Grail knights as medieval examples of spiritual relationships

Everybody knows the story of King Arthur and the Knights of the Round Table. Stories about brave knights who would save maidens from evil knights or dragons.

In this period a new topic appeared in literature: courtly love. Courtly love was a medieval European literary conception of love that emphasized nobility and chivalry. Medieval literature is filled with examples of knights setting out on adventures and performing various services for ladies because of their “courtly love”. Courtly love was closely connected to the quest for the Holy Grail. And, since this Holy Grail was a highly feminine concept as a result the appreciation of the female grew much higher. Women with their magical ability to create and bear children are in fact Holy Grails of sorts.
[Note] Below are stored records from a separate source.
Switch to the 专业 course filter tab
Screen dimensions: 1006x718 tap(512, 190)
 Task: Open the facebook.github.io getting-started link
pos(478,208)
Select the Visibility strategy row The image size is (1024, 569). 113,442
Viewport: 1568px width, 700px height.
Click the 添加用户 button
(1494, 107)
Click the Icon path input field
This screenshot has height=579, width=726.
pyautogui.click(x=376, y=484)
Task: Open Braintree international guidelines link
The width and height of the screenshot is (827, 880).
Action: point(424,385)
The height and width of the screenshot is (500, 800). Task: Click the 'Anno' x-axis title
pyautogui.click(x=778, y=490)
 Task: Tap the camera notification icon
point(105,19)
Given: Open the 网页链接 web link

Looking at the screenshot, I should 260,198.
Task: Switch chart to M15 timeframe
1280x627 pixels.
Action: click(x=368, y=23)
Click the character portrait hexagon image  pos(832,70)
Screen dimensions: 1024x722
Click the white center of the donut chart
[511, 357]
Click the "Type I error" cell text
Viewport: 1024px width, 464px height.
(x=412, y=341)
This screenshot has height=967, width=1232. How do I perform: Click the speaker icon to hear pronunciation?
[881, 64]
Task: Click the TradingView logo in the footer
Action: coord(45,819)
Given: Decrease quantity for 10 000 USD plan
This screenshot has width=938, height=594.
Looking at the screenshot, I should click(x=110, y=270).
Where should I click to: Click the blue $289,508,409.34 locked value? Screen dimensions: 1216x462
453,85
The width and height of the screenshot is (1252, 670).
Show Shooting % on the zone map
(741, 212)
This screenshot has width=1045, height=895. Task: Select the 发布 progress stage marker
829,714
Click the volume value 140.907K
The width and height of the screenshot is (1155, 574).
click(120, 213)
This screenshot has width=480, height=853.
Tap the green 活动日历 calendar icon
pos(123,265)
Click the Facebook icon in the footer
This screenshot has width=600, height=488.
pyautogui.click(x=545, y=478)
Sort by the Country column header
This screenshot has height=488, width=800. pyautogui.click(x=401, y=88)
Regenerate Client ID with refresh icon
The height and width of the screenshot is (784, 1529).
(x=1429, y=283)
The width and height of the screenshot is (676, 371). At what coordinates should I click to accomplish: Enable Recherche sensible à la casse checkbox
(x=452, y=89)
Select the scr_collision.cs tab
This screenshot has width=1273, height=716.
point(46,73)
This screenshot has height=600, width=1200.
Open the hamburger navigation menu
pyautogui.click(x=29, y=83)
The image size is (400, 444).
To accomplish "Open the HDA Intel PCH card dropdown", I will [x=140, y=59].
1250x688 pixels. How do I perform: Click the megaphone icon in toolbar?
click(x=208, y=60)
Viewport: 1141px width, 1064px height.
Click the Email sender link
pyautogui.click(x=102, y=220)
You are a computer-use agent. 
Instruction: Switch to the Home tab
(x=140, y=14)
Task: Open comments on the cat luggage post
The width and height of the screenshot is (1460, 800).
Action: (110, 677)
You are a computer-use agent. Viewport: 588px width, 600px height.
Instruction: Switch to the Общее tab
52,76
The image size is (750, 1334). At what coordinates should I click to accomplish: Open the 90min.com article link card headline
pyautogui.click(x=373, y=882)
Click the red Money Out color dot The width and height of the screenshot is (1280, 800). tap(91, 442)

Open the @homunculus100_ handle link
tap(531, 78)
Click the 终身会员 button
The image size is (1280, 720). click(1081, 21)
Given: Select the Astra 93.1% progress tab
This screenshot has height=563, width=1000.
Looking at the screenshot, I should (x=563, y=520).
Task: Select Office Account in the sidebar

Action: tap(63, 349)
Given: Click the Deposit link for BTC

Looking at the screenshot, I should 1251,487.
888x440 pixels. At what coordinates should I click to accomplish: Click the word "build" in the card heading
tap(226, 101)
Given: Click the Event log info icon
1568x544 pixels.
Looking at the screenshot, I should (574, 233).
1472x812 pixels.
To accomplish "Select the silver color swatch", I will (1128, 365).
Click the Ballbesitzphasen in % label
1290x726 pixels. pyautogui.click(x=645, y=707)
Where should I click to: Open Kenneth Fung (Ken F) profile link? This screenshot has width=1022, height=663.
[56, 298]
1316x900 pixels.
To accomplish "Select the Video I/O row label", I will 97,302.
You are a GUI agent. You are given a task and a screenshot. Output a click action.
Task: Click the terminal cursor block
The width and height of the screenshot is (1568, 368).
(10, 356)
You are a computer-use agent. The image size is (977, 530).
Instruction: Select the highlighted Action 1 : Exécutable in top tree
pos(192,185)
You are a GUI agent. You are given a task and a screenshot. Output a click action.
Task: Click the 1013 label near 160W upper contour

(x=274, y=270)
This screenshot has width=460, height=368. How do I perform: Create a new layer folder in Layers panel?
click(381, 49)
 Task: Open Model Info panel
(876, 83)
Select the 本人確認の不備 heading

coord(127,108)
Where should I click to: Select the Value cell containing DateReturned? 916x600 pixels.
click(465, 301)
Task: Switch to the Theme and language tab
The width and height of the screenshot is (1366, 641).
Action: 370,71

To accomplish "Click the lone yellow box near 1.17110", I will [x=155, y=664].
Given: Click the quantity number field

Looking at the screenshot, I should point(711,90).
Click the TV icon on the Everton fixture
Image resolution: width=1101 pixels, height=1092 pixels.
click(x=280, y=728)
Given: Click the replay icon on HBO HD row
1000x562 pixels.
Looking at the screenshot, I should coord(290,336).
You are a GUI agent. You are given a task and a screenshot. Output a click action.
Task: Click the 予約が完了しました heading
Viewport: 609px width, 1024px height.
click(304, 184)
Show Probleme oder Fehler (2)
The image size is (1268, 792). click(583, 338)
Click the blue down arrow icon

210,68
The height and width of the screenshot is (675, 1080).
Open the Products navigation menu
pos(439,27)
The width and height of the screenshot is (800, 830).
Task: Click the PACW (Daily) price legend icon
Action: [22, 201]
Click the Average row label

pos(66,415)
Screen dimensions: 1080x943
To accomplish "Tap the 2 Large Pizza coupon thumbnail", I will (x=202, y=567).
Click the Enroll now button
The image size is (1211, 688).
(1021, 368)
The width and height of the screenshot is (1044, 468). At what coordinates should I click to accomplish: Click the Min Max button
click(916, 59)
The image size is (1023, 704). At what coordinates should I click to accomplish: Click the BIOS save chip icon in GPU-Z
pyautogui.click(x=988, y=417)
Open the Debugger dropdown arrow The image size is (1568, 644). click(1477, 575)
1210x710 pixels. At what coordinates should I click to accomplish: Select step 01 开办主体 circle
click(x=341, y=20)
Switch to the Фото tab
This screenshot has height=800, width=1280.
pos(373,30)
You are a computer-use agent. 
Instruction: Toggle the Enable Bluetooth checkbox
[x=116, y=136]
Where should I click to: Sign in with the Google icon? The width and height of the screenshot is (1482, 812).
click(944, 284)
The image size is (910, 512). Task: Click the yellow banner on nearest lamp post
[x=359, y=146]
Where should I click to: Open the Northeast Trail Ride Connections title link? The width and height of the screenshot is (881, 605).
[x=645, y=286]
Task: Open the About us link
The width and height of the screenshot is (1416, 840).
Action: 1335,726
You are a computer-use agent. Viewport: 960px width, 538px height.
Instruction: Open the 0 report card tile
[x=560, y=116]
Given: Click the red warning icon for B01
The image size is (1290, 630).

As said women in Courtly Love literature were treated with the highest regards. These women often had a high degree of purity and often were good. Of course there were evil women too, just as there were bad knights. Many knights would battle in honor for one queen. These knights would love this queen even if it would mean their deaths, but there was no physical consummation.

One curious thing about this is that knights would always leave again in search of new quests. There was no ‘and they lived happily ever after’. There was always another dragon or evil knight to be slain. Even if the knight would have had a young family. And yet: these knights were no barbarians. It hurt to depart the ones you loved. For the female it would be also have been be difficult. She would lose the protection of her lover and become subject to the advances of other knights. And still she waved him goodbye. Duty called and honor sent a pigeon. Why was this so?

Courtly love and the grail quest were mystery traditions which elevated the actions of the knights from their mundane world into the spiritual world. But still their actions were in the here and now and the center focus of all was a Love. This Love later became Christian, but before that it had the pagan Love for the Goddess.

You would show your devotion to the Goddess to go and fight for what is right in every way possible. The Goddess would offer you quests which you were not allowed to reject. The bigger the quest with the greater dangers, meant the more honor which you could gain. Only a coward would run away from such a quest. A courageous knight would accept these quests. In his heart there was a great faith that if he would follow his heart, the Goddess would take care of him. If the quest would fail, the cause would be the knight and not the difficulty of the quest.

There are great symbolical mysteries concealed in the knights jousting with each other and knights saving maidens from dragons. When you look at it from an energetic perspective, the battles are clashes of pure forces of the spirit with unclean forces of the body. The pure forces are represented by the maidens and the impure forces by the evil knights and dragons. In the victory of the good knight, he has been able to purify unclean aspects within himself and / or of society. The more battles he would win, the more energetically cleansed he would be. His battles are considered good deeds with the ultimate reward of receiving the Holy Grail.

These challenges would always remain. The knight was not permitted to stop his holy quest. It was a way of life. For this reason, the knight would stay with a maiden only to recover from his wounds and then go on for other quests. The idea that knights would fight for a maiden and stay with in a long term relationship is a romantic fabrication.

The relationships of grail knights with their maidens can be seen as medieval examples of spiritual relationships. Yes, you would find and connect with each other on that quest at that time, but as soon as the quest was completed, the need for the relationship disappeared and one would let the other go. In search for other quests in order to grow spiritually as much as possible.